Ольга Петровна была далека от всякой мистики. Ощущение,
С одной стороны, в словах солдата покойный муж ее вставал совсем как живой. Улыбка его, добрая и застенчивая до чрезвычайности, самозабвенность в любом труде, даже самом мелком, неумение заботиться о себе и условиях своей жизни, непрактичность, раздражавшая ее в нем нередко, - все это было на него похоже. Когда солдат произнес его слова: - "Мне стало его жалко", - Ольга Петровна даже вздрогнула, до того это ей напомнило его всего, до мельчайшей гримасы лица, его свойство, тоже иногда вызывавшее ее раздражение, "усложнять простые вещи", как она это называла когда-то, то есть всюду стараться находить побудительные причины и, поняв их, прощать.
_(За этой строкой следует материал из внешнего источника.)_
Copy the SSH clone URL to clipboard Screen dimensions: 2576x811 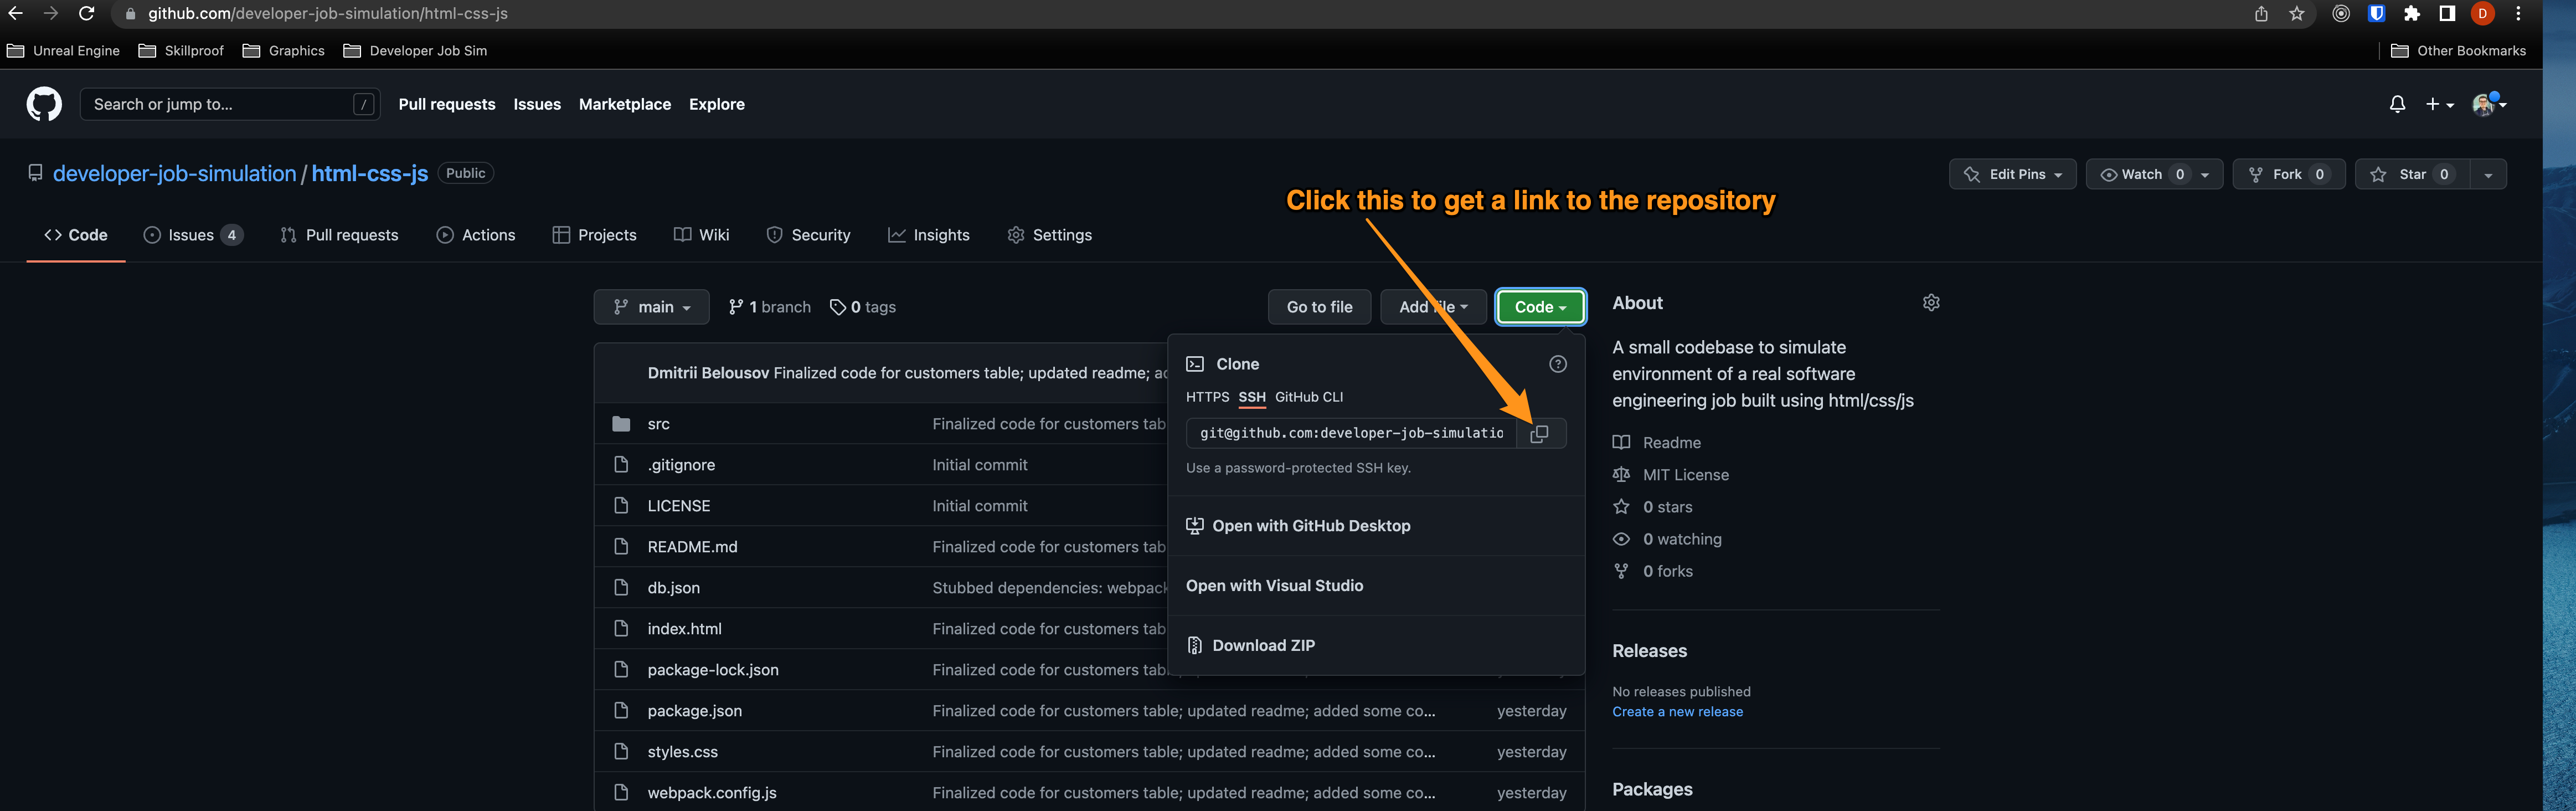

Да, она узнавала его через слова солдата, словно солдат незримо рисовал его перед ней теплыми и ясными мазками, хотя солдат вовсе не пытался передать ситуации, о которых рассказывал, какими-либо средствами искусства или подражания.
Но, узнавая мужа в частностях, она не узнавала его в целом. Нечаев, встававший из слов солдата, был не тем человеком, которого, казалось, так хорошо знала Ольга Петровна, - рассеянным, робким, несколько инертным, увлеченным только своими расчетами и чертежами, только умственным, и то до некоторой степени механическим трудом расчетчика, чернорабочего от инженерии. Слепцовский Нечаев вошел одетый в воду, а тот, ее Нечаев, простуживался от любого сквозняка и был мнителен, приписывая себе всевозможные болезни. Этот Нечаев был любимцем множества людей - тот был нелюдим, он был только уважаем, да и то слегка насмешливо. Этот Нечаев не боялся никого - даже маршала, который мог его расстрелять; тот опасался институтского начальства, которое могло его ущемить. В том Нечаеве, которого она знала раньше, не было как будто ни удали, ни хладнокровия, ни такого уж большого обаяния - всего того, что было в преизбытке у слепцовского Нечаева.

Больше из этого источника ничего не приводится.